START Page text

Prevalence & bias: For 2×2 tables, prevalence index = |p_11 − p_22| and bias index = |p_12 − p_21|/n (Byrt et al., 1993). High prevalence can paradoxically lower κ even with high observed agreement (Feinstein & Cicchetti, 1990). For k>2, max per-category bias is reported.

Limitation: Cohen's κ is for exactly two raters. For 3+ raters, use Fleiss' kappa or Krippendorff's alpha.

Built by Lensym — focused on valid, reliable survey research.

Understanding Cohen's Kappa

Cohen's kappa (κ) measures the agreement between two raters who each classify subjects into one of several mutually exclusive categories. Unlike simple percent agreement, kappa accounts for the agreement expected by chance alone.

When to Use This Calculator

  • Assessing inter-rater reliability in content analysis or qualitative coding
  • Validating coding schemes before large-scale annotation projects
  • Reporting agreement statistics for academic publications
  • Comparing diagnostic classifications between two clinicians

Unweighted vs. Weighted Kappa

  • Unweighted — For nominal categories where all disagreements are equally serious (e.g., present/absent, cat/dog/bird).

END Page text
START Information supplied

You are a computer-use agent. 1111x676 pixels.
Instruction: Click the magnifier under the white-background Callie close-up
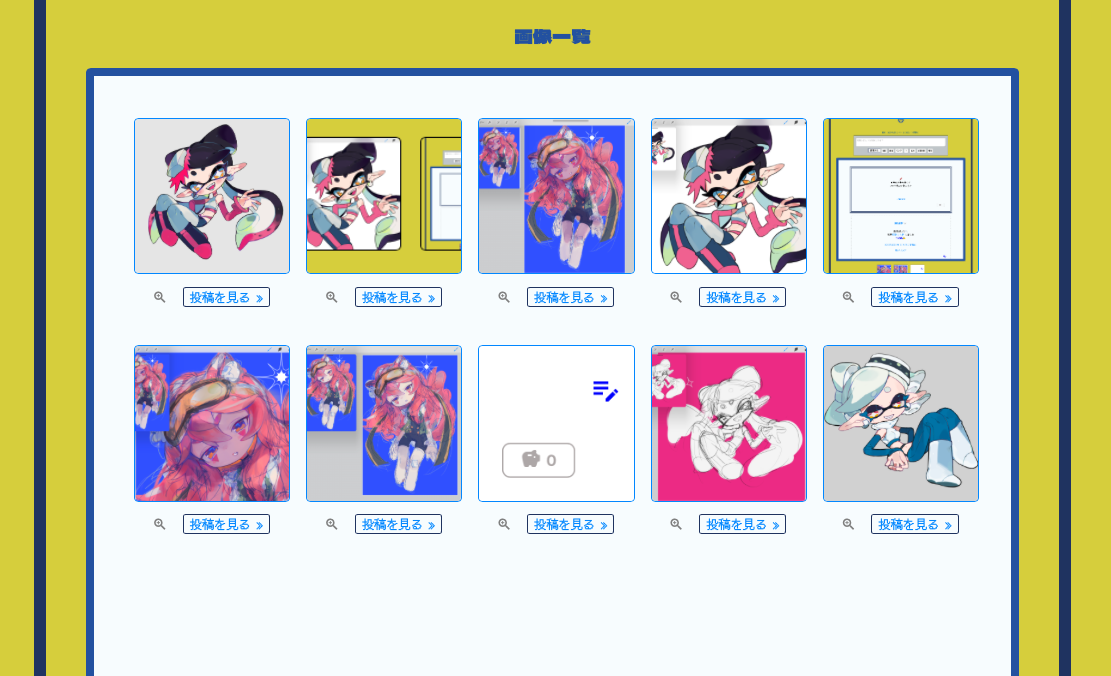[676, 298]
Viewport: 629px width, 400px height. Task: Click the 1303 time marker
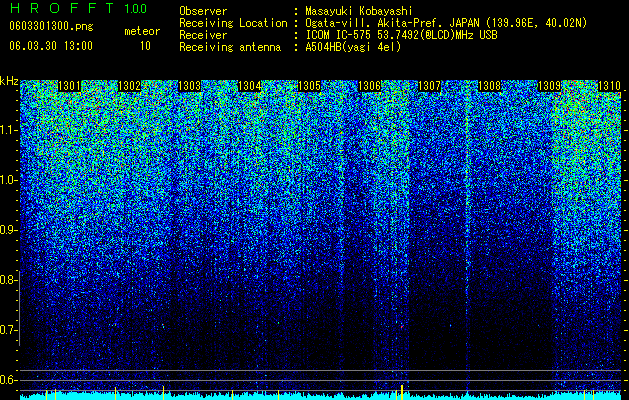coord(190,86)
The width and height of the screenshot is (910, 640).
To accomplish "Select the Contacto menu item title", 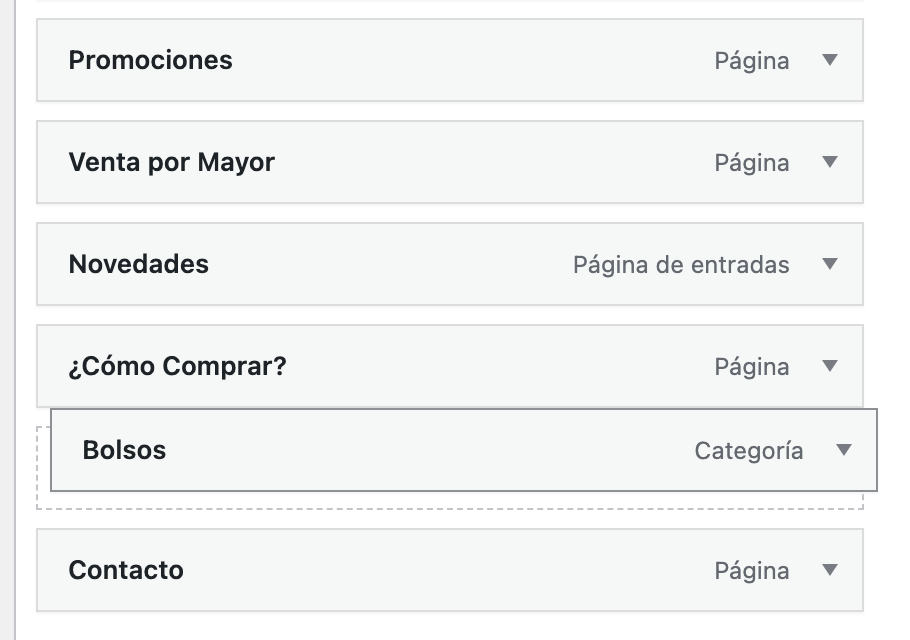I will 126,570.
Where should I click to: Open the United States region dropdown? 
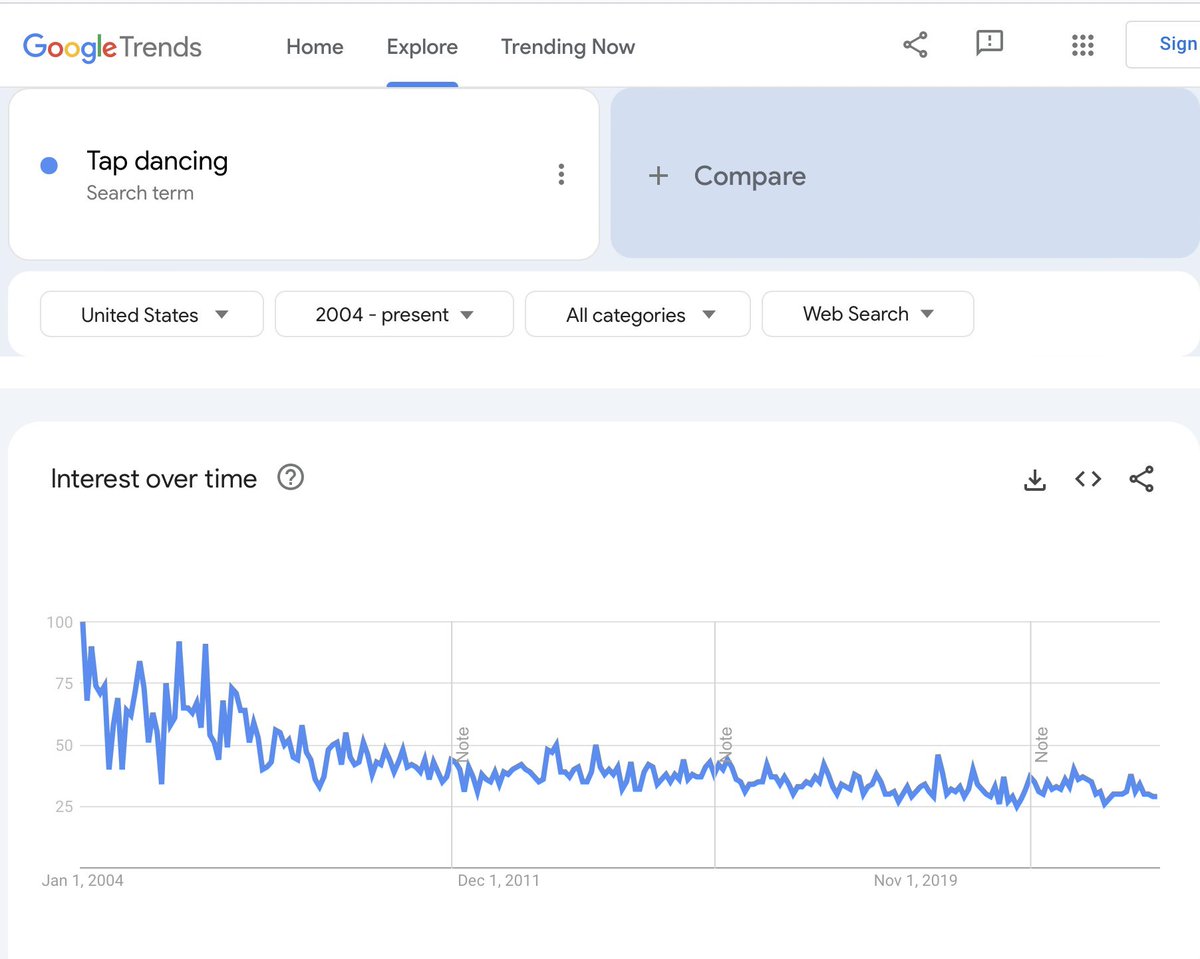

END Information supplied

- _What needs to be done_:
Revise the Cohen's kappa text between "Prevalence & bias: For" and "reliable survey research.", inclusive, replacing "raters" with "coders". The records are separate material and have no connection to the Cohen's kappa text.

- _Solution to the problem_:
Prevalence & bias: For 2×2 tables, prevalence index = |p_11 − p_22| and bias index = |p_12 − p_21|/n (Byrt et al., 1993). High prevalence can paradoxically lower κ even with high observed agreement (Feinstein & Cicchetti, 1990). For k>2, max per-category bias is reported.

Limitation: Cohen's κ is for exactly two coders. For 3+ coders, use Fleiss' kappa or Krippendorff's alpha.

Built by Lensym — focused on valid, reliable survey research.